Except that someone had parked next to my parking space. Not in it but next to it, in such a way that I had to navigate behind it, between the other plane’s tail and a large fence, to get to my spot.
I looked around hopefully: maybe that somebody was about to leave. No such luck, no pilot near. I had just about decided to swing around and park over by the flying school planes, when I noticed three young guys looking at my plane. Watching me, as I vacillated and blocked up the taxi way trying to work out what to do, no doubt wondering what such a little girl was doing in so much Saratoga.
I looked at my parking space again. It was totally accessible if I slipped in between the plane and the fence and then did a hard right; I couldn’t fault the pilot’s parking. I looked at the young guys again and felt an irrational surge of pride. I’ll swing it right in, park it perfectly, that’ll show them!

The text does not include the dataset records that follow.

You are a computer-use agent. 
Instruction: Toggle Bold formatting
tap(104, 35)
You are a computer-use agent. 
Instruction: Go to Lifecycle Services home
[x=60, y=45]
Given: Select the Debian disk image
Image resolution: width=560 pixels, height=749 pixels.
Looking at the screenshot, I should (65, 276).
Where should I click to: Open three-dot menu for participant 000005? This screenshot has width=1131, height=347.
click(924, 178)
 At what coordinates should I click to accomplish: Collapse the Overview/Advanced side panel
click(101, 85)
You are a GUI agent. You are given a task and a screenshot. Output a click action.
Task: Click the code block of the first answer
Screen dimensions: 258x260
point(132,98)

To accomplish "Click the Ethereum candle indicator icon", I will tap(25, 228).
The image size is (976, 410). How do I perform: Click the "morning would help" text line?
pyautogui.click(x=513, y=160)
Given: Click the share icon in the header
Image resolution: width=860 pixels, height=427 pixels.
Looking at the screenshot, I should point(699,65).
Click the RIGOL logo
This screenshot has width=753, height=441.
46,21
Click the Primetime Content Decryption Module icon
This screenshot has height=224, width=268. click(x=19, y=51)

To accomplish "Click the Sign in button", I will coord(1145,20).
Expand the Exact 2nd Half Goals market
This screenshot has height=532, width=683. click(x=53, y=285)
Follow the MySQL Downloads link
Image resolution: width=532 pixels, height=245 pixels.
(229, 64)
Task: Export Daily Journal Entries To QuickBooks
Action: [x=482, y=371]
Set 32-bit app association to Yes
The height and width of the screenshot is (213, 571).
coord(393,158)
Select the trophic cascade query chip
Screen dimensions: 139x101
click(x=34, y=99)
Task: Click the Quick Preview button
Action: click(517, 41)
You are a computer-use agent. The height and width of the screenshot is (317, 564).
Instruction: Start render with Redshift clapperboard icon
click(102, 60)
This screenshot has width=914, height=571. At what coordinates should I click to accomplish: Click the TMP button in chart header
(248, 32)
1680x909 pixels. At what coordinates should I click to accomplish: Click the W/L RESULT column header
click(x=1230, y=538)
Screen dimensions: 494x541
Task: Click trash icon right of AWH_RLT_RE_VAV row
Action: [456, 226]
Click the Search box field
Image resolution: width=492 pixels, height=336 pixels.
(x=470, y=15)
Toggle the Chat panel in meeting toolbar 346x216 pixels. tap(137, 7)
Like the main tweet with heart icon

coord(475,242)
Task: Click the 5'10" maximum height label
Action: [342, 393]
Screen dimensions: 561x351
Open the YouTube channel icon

That’ll show them, indeed. I pulled around, keeping extra far from the other plane, worried about my low wing clipping his tail. Then I realised that I had overcompensated: the left wing was dangerously close to the corner of the fence. I pondered for a moment, should I just go for it and hope? Even I wasn’t that fool-hardy: I cut the engine and got out to look.
I couldn’t carry on: my left wing was clearly going to clip the fence. I needed to push back but I knew there was no chance I could budge it on my own: I’d taken the engine to over 2000 RPM just to get it to roll forward on the grass.
I glanced at the guys but they were now deep in conversation. Did they really not notice my problem? Or were they sniggering quietly? I looked around again in desperation. At that moment, a good looking, dark-haired man came towards me.
He called out. “Need me to move my plane?”
I waited until he reached me to shake my head, no. “That’s not going to help at this stage.”
He grinned. “No, it won’t. What are you going to do?”
Various pitiful answers went through my head but I simply said, “I’m going to have to push it back,” like this were within the realms of possibility.
He nodded; I felt like I’d passed some sort of test.
“I’ll help you,” he told me. We positioned ourselves either side of the propeller and I was about to push for all I was worth when he shouted at the young guys still standing in the car park.
“Hey, give us a hand here.”
They dashed over. “Anything for a damsel in distress,” said my new friend with a wink. With a single heave the plane rolled back. I was clear for another go.
“I’ll marshal you in,” he said as I climbed into the cockpit. The three guys smiled and waved and retreated back to the parking lot. I started up and he guided me straight through the gap and into my spot.
“Nice parking,” said my instructor as I walked into the school. He’d watched it all through the picture window.
“One word about women drivers and I’ll kill you,” I snapped, making a bee-line for the coffee machine. “I said I could do circuits solo, I never said a word about taxiing.”
An hour later, the guys were still in the car park, chatting away. Not a snigger in sight.
I climbed into the plane and wondered why I was so quick to sabotage myself. If I’d asked one of them to guide me in when I saw them glancing at the plane, it would have looked professional and competent – as opposed to having to push the plane by brute force.
I considered that maybe I was my own worst enemy and taxied away.
Of course these days, I don’t have that problem. I simply make a point of hanging out at airfields with bigger parking spaces:
Great post! I know the feeling you’re describing. I think it has to do with participating in something so male-dominated- and wanting to prove women are just as capable. I don’t know any male pilots who worry about proving that men pilots are just as good as women pilots! :)
Yes – I’ve been on the receiving end of snide comments often enough that I’m sure I look for them when they aren’t there.
You’ve got a great blog and congrats again on your instrument rating!